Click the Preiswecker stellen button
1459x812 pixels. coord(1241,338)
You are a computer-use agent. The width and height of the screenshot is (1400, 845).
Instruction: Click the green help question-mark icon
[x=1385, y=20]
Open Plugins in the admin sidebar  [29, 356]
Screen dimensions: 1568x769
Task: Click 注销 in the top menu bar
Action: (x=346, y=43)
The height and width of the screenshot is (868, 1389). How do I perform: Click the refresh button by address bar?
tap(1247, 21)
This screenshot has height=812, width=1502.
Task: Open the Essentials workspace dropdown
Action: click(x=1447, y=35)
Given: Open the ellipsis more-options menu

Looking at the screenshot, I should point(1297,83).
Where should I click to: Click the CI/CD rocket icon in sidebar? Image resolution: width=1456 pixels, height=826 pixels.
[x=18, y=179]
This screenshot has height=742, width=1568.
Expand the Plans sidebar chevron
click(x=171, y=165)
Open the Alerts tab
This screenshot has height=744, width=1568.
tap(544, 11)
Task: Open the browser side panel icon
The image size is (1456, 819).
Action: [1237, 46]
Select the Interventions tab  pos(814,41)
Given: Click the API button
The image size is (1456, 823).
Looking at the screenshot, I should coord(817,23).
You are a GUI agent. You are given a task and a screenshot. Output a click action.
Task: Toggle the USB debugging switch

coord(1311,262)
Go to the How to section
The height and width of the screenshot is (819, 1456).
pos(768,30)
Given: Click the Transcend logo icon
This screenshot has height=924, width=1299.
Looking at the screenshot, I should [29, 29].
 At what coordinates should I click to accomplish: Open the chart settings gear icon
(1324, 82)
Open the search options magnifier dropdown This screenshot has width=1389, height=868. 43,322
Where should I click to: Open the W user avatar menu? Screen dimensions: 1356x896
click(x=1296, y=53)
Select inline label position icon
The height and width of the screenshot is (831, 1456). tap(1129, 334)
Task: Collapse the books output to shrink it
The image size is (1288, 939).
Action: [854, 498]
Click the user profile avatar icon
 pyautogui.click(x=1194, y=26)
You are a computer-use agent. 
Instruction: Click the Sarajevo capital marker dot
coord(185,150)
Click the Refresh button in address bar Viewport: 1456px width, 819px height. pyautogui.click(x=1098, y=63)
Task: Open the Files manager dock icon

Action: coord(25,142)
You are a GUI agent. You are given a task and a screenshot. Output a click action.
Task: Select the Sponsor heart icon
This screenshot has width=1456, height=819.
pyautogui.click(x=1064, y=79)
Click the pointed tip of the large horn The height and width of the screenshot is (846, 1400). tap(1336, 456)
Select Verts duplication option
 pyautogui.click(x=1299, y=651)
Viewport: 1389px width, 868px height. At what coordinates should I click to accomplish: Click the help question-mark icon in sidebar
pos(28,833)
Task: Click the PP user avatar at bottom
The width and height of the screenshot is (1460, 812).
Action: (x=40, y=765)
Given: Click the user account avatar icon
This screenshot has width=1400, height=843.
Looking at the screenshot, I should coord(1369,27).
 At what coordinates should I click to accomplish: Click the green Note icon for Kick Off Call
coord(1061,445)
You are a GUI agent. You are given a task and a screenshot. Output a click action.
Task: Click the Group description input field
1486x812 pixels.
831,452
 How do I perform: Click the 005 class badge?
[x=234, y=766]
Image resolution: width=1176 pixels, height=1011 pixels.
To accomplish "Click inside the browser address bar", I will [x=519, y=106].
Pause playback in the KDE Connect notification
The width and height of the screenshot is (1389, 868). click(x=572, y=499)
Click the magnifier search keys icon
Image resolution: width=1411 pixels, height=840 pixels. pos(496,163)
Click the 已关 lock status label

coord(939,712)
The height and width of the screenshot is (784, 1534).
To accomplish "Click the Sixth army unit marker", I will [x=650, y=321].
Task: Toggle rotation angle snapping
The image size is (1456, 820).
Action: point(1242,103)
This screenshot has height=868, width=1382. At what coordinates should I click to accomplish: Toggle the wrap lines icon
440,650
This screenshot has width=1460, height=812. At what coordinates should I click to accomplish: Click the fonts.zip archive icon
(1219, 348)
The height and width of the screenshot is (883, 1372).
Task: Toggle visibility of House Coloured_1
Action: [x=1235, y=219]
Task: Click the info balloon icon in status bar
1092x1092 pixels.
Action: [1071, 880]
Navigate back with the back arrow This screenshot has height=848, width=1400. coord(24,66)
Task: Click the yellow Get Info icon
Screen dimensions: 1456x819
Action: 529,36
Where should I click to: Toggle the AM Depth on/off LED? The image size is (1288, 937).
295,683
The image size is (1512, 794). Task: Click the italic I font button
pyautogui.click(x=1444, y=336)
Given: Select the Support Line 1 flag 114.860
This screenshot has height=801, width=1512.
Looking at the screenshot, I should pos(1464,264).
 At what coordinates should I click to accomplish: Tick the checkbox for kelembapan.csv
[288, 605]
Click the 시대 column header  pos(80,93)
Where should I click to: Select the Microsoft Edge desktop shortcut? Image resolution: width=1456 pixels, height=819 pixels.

-=-=-=-=-

> [EXERCISE REQUIREMENTS] For this task, copy every line of the material in which "will" appears.

> [TASK RESULT]
To accomplish "Click inside the browser address bar", I will [x=519, y=106].
To accomplish "Click the Sixth army unit marker", I will [x=650, y=321].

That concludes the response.